Recent evidence suggests that Ca2+ may play a key role also in Alzheimer's disease (AD), or at least in the genetic forms of the disease. AD is the most common neurodegenerative disorder63 and it accounts for about 50% of the cases of senile dementia. This pathology, first described by Alois Alzheimer in 1906, is characterized by cortical atrophy, accumulation of abnormal fibres in neuronal cell bodies, and the presence, in the extracellular space, of senile plaques, whose main component is the so-called Aβ peptide. The latter derives from the transmembrane protein amyloid precursor protein (APP), which can be alternatively processed by three different enzymes, named α, β, and γ secretases. The combined action of β and γ secretases leads to the formation of a soluble fragment (sAPPβ) and of the Aβ peptide, together with its cytosolic counterpart AICD (APP IntraCellular Domain).

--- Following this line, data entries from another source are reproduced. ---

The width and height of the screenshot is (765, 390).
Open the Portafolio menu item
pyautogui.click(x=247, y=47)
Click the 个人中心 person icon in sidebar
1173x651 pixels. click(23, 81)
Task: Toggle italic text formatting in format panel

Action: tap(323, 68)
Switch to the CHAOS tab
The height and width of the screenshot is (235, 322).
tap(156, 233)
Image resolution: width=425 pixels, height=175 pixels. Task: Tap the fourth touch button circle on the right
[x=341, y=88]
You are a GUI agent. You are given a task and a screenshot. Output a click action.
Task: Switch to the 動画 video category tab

Mutations in the genes encoding for APP, Presenilin1 and 2 (PS1 and PS2), two proteins belonging to the γ-secretase enzymatic complex, have been linked to the familial form of AD (FAD; for a recent review, see St George-Hyslop and Petit64). Since the common phenotype of all these mutations is an increased Aβ production, Hardy et al.65 proposed the amyloid cascade hypothesis, stating that accumulation of Aβ is the chief molecular event that causes the onset of the disease (but see also De Strooper66).

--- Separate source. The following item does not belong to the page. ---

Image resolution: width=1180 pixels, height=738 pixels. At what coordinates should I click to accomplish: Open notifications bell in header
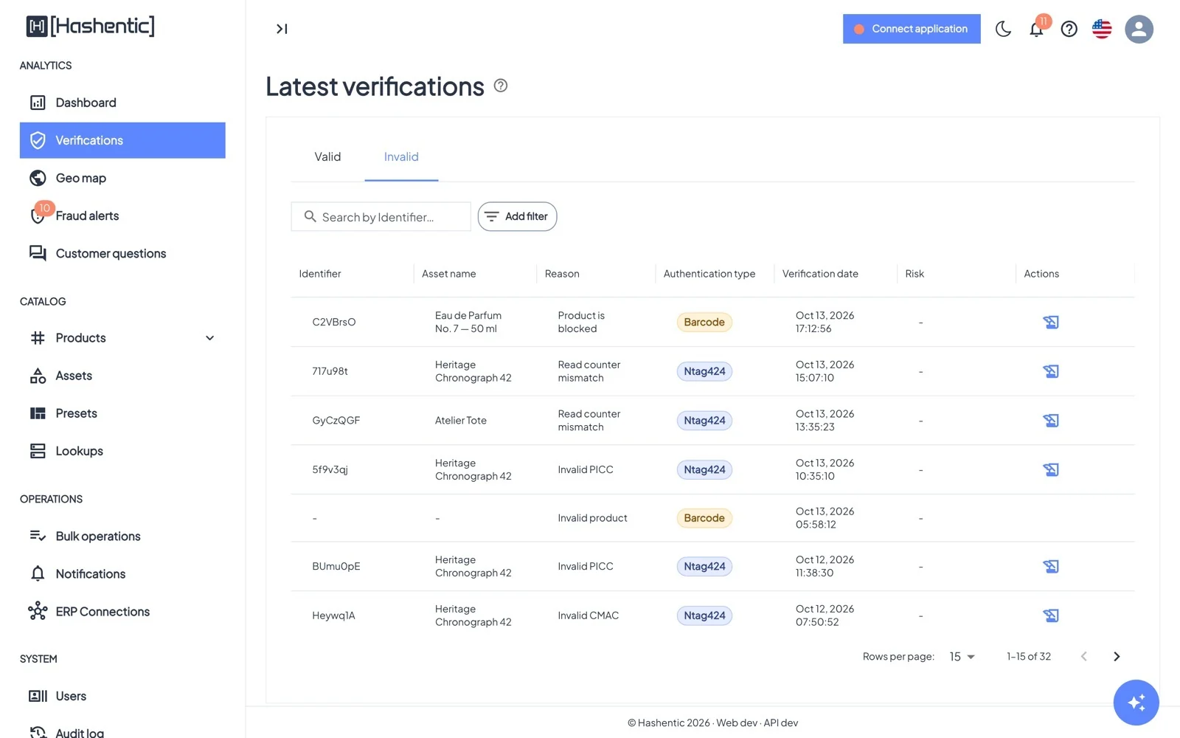coord(1036,29)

About 10 years ago it has been proposed that an alteration in intracellular Ca2+ homeostasis could contribute to the development of FAD. The majority of published data, obtained mainly by analyzing PS1 mutations, report that mutated presenilins increase the ER Ca2+ content (for a recent review, see Smith et al.67). The hypothesis was thus proposed68 that a Ca2+ overload could either lead to an increased Aβ production or, alternatively, that the overload of Ca2+ stores caused by presenilin mutations could exacerbate the Aβ toxicity by favoring Ca2+-dependent cell death. A strong support for this hypothesis came recently from the demonstration that wild type presenilins, but not the mutated forms, can form leak channels in the ER (they also form divalent cation permeable channels in lipid bilayers69). According to the above discussed model of ER-mitochondria crosstalk in triggering apoptosis, it could be speculated that in neurons expressing the mutated PS isoforms a reduction in the ER Ca2+ leak leads to over-accumulation of Ca2+ in the ER and thus can favor its transfer to mitochondria, leading to neuronal apoptosis. Although this hypothesis has gained popularity, there are data that are difficult to reconcile with it. In particular, Zatti et al. 70, 71, 72 showed that some FAD-linked PS2 mutations caused a reduction, yet not an increase, in ER Ca2+ levels.

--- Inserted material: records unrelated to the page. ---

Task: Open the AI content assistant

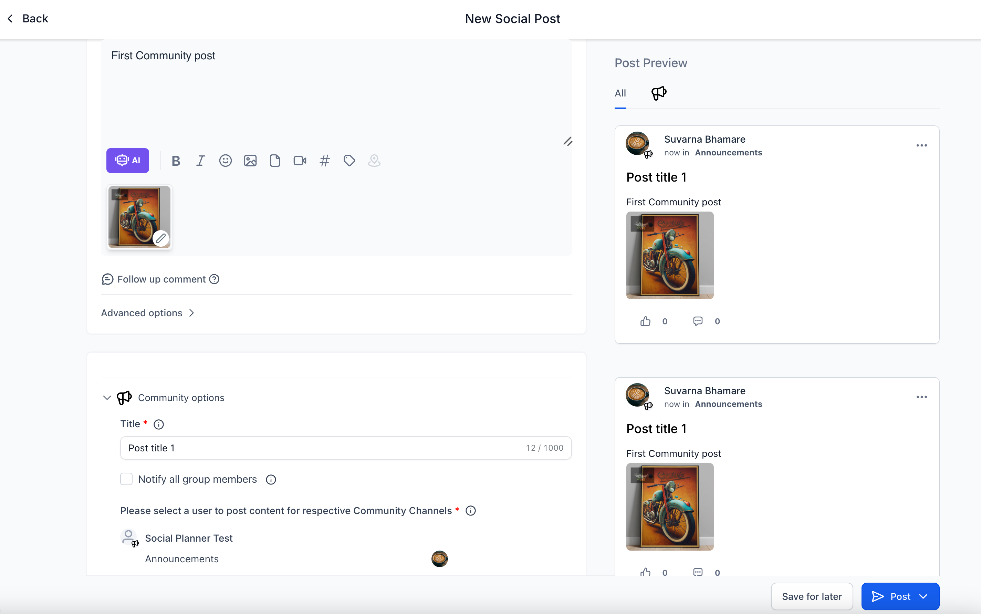Action: click(127, 160)
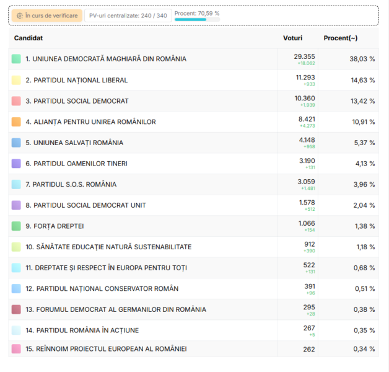Sort by the Candidat column header
This screenshot has width=389, height=372.
pyautogui.click(x=28, y=38)
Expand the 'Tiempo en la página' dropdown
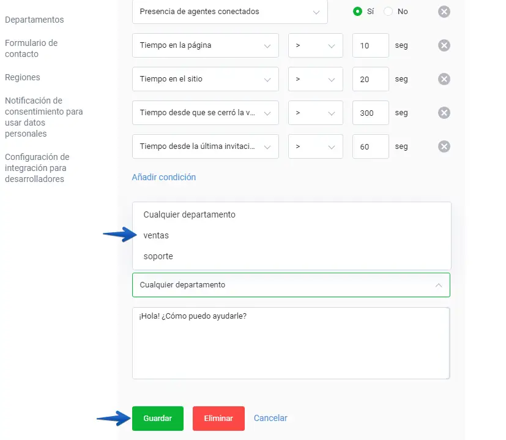This screenshot has height=440, width=506. pyautogui.click(x=205, y=45)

A possible alternative hypothesis could be suggested for hereditary AD due to presenilin mutations: by increasing Aβ formation (and in particular of the 42 AA form), the mutated enzymes lead to neuronal degeneration. At the same time, by modulating Ca2+ within the ER they can exacerbate or reduce the toxicity of Aβ. Presenilin mutations (PS1 in particular) that cause an increase in the ER Ca2+ exacerbate cell death, while mutations (in particular of PS2) that decrease the ER Ca2+ levels partially protect cells from Ca2+-dependent cell death. This hypothesis would be consistent with the afore mentioned role of ER and mitochondrial Ca2+ relationship, and with the clinical observation that FAD-linked PS2 mutations have been associated to milder phenotypes.71, 72

In conclusion, the capacity of mitochondria to accumulate and release Ca2+ appears intimately linked to the multiple roles of these organelles within cells: on the one hand, Ca2+ accumulation/release is instrumental in modulating the key bioenergetic role of mitochondria (e.g., respiratory substrate oxidation and ATP synthesis) and in modulating the kinetics and amplitude of the [Ca2+]c signal (and thus the cell functions that depend on this second messenger); on the other, massive accumulation of Ca2+ in the mitochondria leads to necrotic cells death; finally more modest increases in [Ca2+]m, but in the presence of other toxic insults, trigger the mitochondrial gateway to apoptosis.